Modeling fetal lung development in congenital diaphragmatic hernia

PROJECT SUMMARY/ABSTRACT Congenital diaphragmatic hernia (CDH) is polygenic condition in which the fetal intestines and liver herniate into the thoracic cavity, resulting in lung compression and impaired pulmonary development. Despite being one of the most common and expensive surgical birth defects managed in neonatal intensive care units

worldwide, the underlying biomolecular mechanisms of CDH lung hypoplasia remain unknown. Advances in state-of-the-art surgical critical care, including novel pharmacologic agents, extracorporeal membrane oxygenation, and fetal surgery have failed to make a substantial impact in improving clinical outcomes in severely

affected children, with overall mortality remaining at 30%, largely due to the devastating degree of lung pathology. There remains a critical need to better understand the mechanisms underlying CDH lung hypoplasia to offer hope for affected patients and their families. YAP/TAZ is the core kinase of the Hippo signaling pathway that has

been shown to respond to mechanosensory stimuli during fetal lung patterning and differentiation. The proximal- distal fetal lung abnormalities observed with the human CDH phenotype are consistent with those of YAP/TAZ dysregulation in the setting of mechanical compression (reduced intrapulmonary pressures). Although

transpulmonary pressures have also been shown to regulate FGF10, an essential growth factor and major downstream regulator of branching morphogenesis and epithelial differentiation, the interplay between the YAP/TAZ translocation and FGF10-mediated lung growth in CDH is not well understood. The central hypothesis

of this proposal is that reduced nuclear YAP/TAZ activation during the canalicular stage of lung development results in profound lung hypoplasia in CDH. Four research teams, led by Shaun Kunisaki (surgery), Jason Spence (cell biology), Celeste Nelson (engineering), and Enid Neptune (pulmonary), will bring together

complementary backgrounds and technologies to address this hypothesis. Using the established nitrofen mouse model, human lung organoids derived from induced pluripotent stem cells, and high throughput micro- mechanical compression devices, three distinct aims are proposed. In Specific Aim 1, they will investigate the

impact of nuclear YAP/TAZ regulation during CDH canalicular lung development. In Specific Aim 2, they will determine whether mechanical forces modulate CDH fetal lung morphogenesis ex vivo through YAP/TAZ signaling.
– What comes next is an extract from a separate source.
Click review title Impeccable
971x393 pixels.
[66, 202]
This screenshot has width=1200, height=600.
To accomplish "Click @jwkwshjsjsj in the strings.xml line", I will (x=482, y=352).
In Specific Aim 3, they will evaluate how nuclear YAP/TAZ activation affects in vivo lung growth in a

large animal fetal model of CDH. Completion of these Aims will have facilitated a better understanding of the role of an important mechanosensing pathway during CDH lung development and will have potentially uncovered new therapeutic targets for affected children at the more severe end of the CDH disease spectrum.